Olivier, le chef, aimerait sortir une ambulance pour secourir un toxicomane en overdose. Mais il ne peut pas. Pas les bras, pas l’argent. Alyson, la jeune interne maladroite de la saison 1 désormais plus assurée, aimerait garder ses patients angoissés toute la nuit. Pas la place. Même Hugo, le futur médecin empathique et sensible, n’a plus la possibilité de l’être comme il le voudrait, pressé entre le manque de lits et de collègues.
Alors que la saison 2, tournée pendant le Covid, apparaissait presque comme le docu-fiction préquel de l’épidémie, qui n’était mentionnée qu’à la toute fin du dernier épisode, cette saison 3 en explore les conséquences.
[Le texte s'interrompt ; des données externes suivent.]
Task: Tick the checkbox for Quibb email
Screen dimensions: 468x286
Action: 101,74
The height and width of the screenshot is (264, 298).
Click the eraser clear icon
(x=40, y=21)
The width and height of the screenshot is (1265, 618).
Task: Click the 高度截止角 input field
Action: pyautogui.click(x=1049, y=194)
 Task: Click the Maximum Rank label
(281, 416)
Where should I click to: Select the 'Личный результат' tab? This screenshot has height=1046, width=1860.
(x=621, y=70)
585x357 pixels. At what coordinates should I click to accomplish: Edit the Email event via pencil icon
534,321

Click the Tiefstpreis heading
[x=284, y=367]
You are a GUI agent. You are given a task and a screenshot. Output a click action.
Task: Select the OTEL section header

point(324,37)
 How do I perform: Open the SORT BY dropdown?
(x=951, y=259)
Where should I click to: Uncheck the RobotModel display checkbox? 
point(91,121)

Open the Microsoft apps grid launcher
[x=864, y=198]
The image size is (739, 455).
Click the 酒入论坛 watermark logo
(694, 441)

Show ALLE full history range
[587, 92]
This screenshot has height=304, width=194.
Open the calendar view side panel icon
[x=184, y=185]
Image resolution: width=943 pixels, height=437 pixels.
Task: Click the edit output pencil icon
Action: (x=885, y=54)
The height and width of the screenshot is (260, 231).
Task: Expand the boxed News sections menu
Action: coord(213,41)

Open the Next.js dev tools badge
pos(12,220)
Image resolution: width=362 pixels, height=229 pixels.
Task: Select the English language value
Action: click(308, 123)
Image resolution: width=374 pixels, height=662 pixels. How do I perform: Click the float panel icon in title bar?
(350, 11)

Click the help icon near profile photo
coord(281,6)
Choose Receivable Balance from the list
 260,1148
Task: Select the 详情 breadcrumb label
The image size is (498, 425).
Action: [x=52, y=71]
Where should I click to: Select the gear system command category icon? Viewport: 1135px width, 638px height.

Tous les dysfonctionnements évoqués précédemment trouvent leur triste aboutissement : un hôpital au bord du gouffre, ne tenant qu’au zèle de professionnels exsangues.
La force d’Hippocrate tient à sa mise en scène à la fois fluide et nerveuse, qui épouse l’alternance scénaristique des moments de tension extrême (la scène d’ouverture avec l’intervention houleuse d’Alyson dans une cité) et d’autres plus intimes, l’exceptionnel nécessaire à la tension dramatique (une grève, une mort) et la banalité du quotidien d’un service hospitalier. Mais elle est surtout l’œuvre d’un collectif.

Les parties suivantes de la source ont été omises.